Background: This study proposes a system for teaching and surgical support with the benefits of online Information and Communications Technology (ITC) -based telementoring for laparoscopic bariatric surgery (LBS).
Material and methods: A system of telementoring was established between a university center and two community hospitals. Telementoring was performed via internet protocol using a direct point-to-point connection, ASDL 1.2 Mbps, time delay 150 ms, 256-bit advanced encryption standard (AES). In the period of time selected, all interventions for LBS in both hospitals were included. When patients agree with telementoring, data outcomes (operating time, hospital stay, conversion to open surgery and complications) were collected. The rest of these interventions were recorded.
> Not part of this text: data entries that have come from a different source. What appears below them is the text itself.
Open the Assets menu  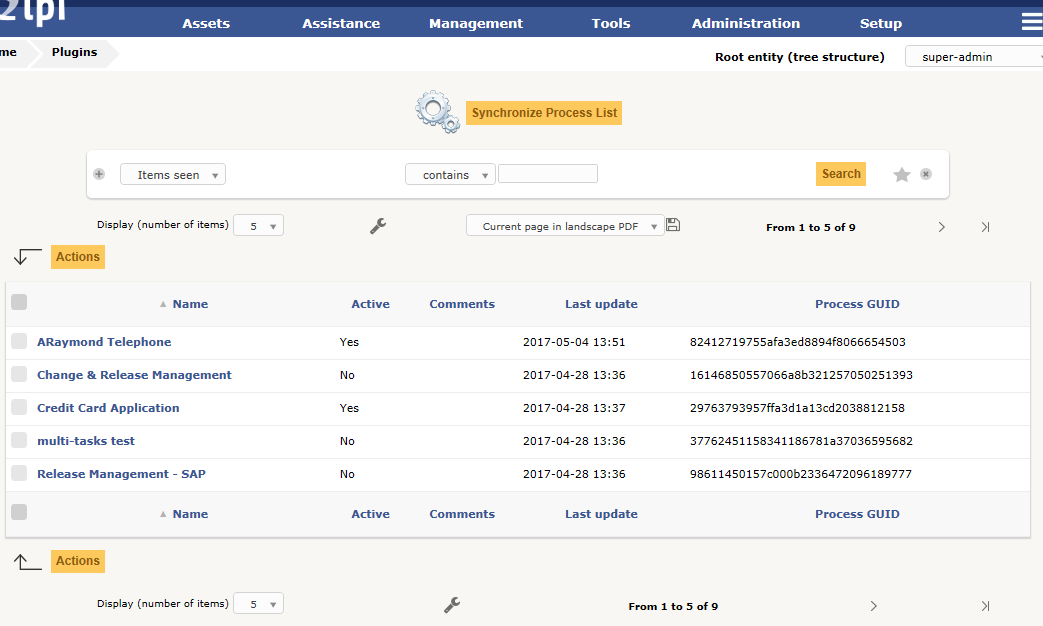tap(206, 23)
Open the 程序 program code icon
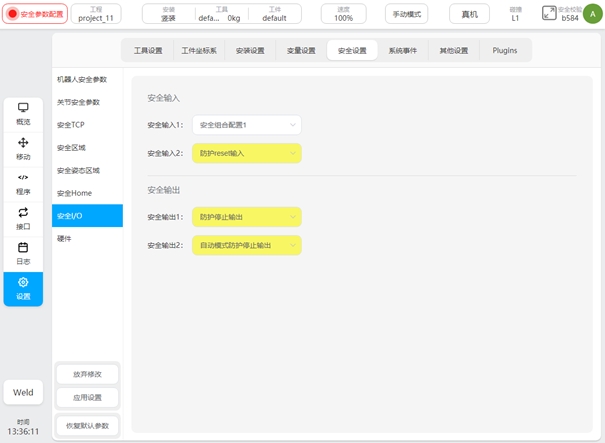Image resolution: width=605 pixels, height=443 pixels. pyautogui.click(x=23, y=178)
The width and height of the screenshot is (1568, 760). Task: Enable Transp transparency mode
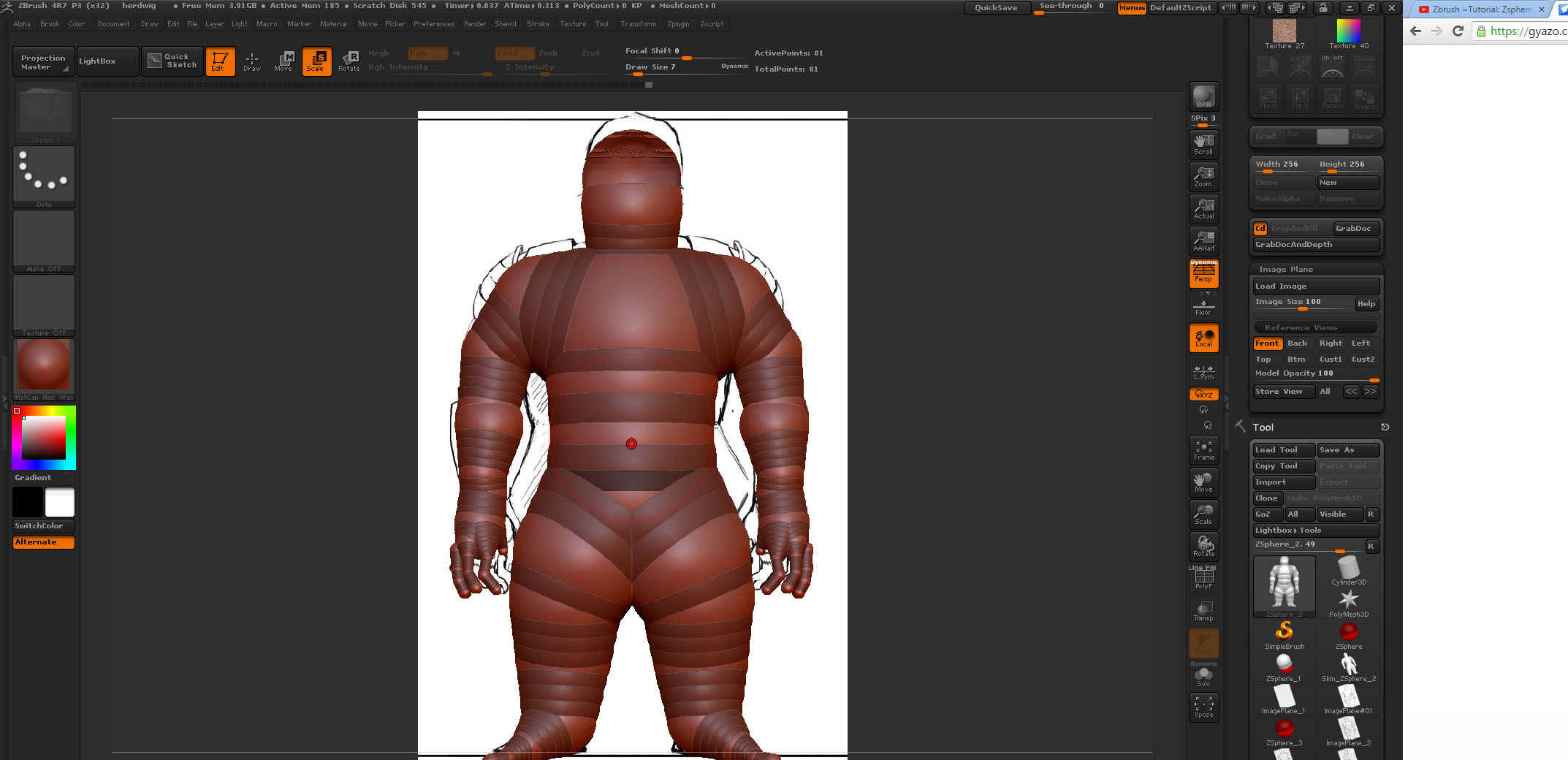pyautogui.click(x=1203, y=611)
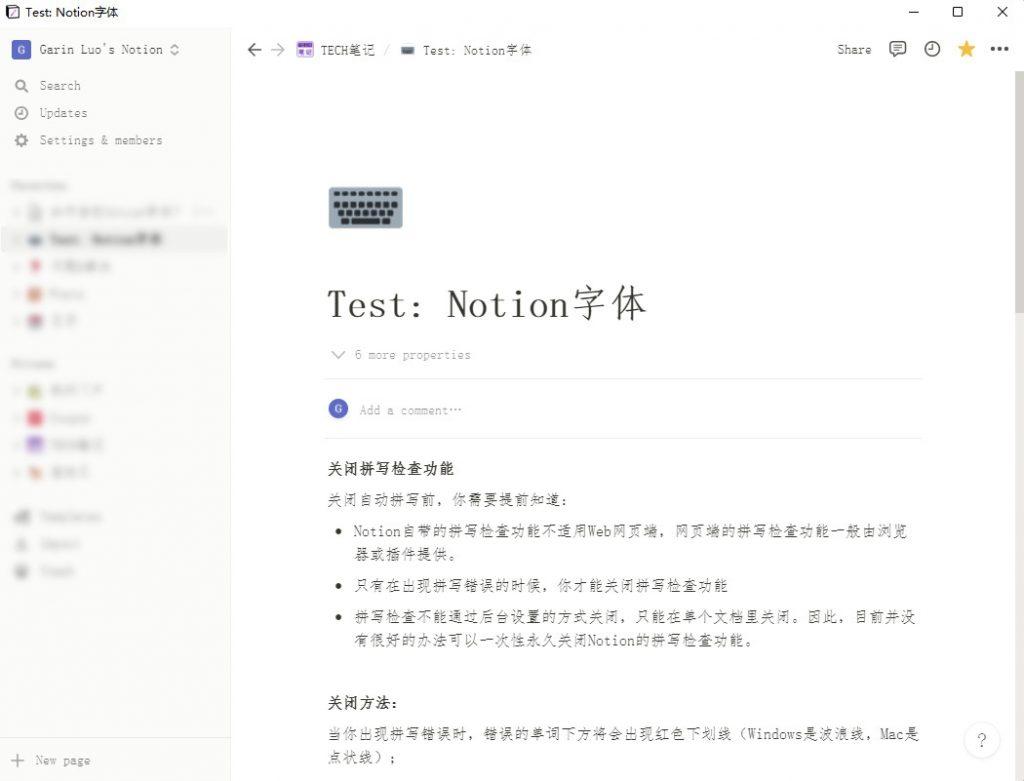Click the Add a comment field
Screen dimensions: 1024x781
coord(410,409)
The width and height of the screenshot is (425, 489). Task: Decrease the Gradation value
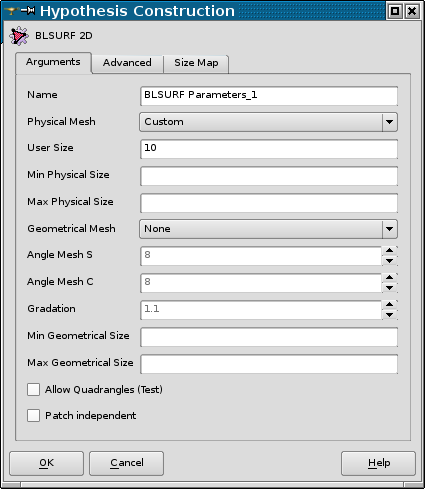point(389,315)
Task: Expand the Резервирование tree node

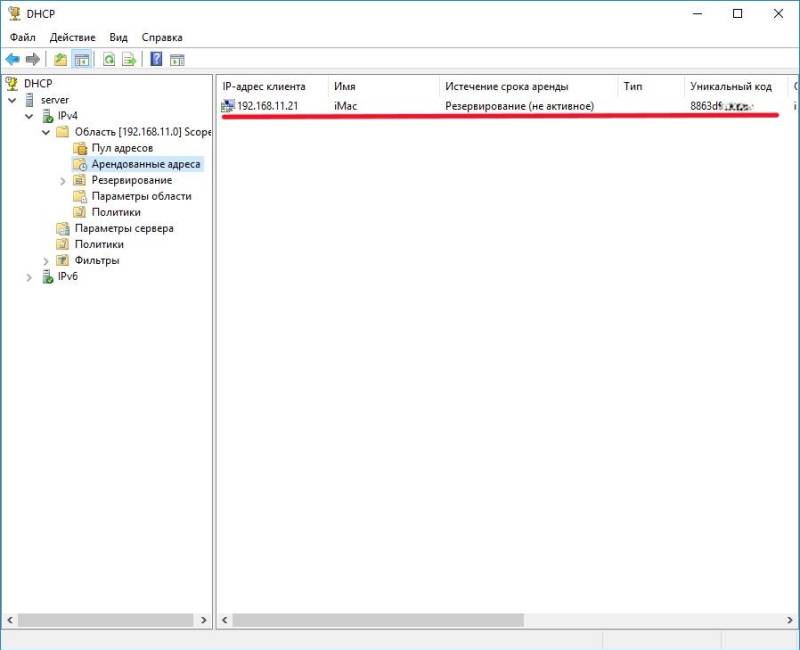Action: pos(63,181)
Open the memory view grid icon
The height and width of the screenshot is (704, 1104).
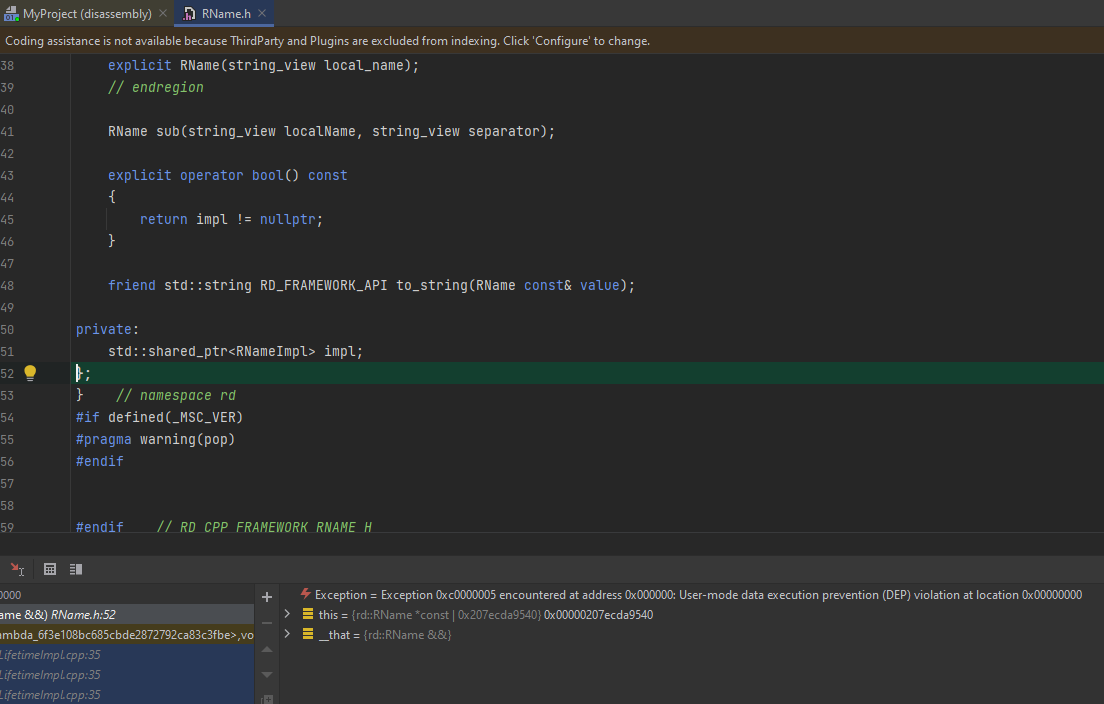coord(50,569)
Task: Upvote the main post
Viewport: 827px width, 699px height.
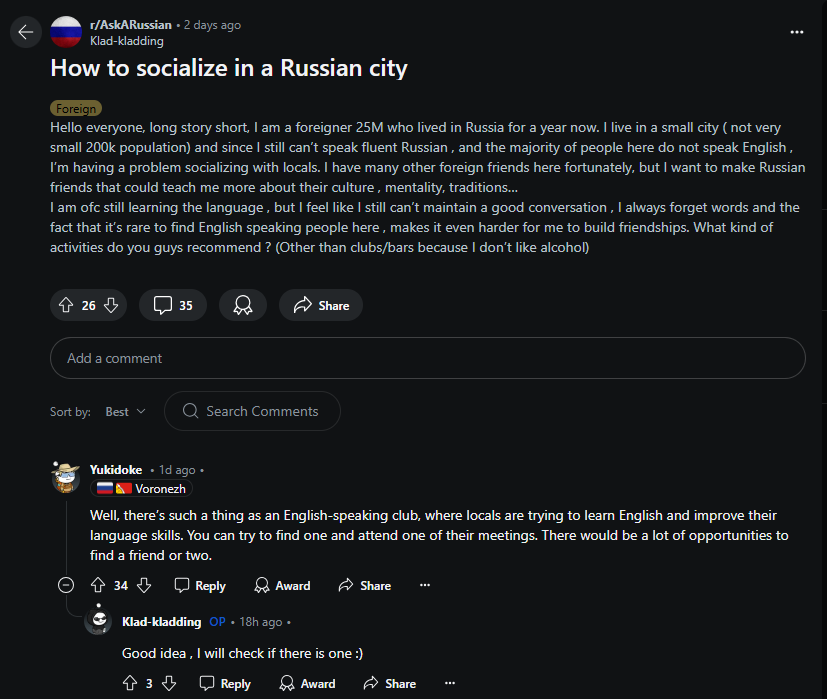Action: pos(66,305)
Results: Thirty-six patients underwent elective LBS, 20 of whom were referred and accepted for telementoring. Patients selected without telementoring took longer: 200 (46) min vs 139 (33) min, p < 0.01. There were two conversions in non-mentored groups. The hospital stay was 4.6 (0.5) days for telementored interventions and 6.7 (0.5) days without mentoring (p < 0.01). Four patients (12,5%) in non-mentored groups suffered minor complications.
Conclusions: This program supports the safety and feasibility of telementoring in LBS. Telementoring is an alternative in community hospitals because it can improve the quality of advanced procedures of laparoscopic surgery.
Keywords: Bariatric Surgery; image-guided procedures; learning curve; minimally invasive procedures; operating room technology; surgical education.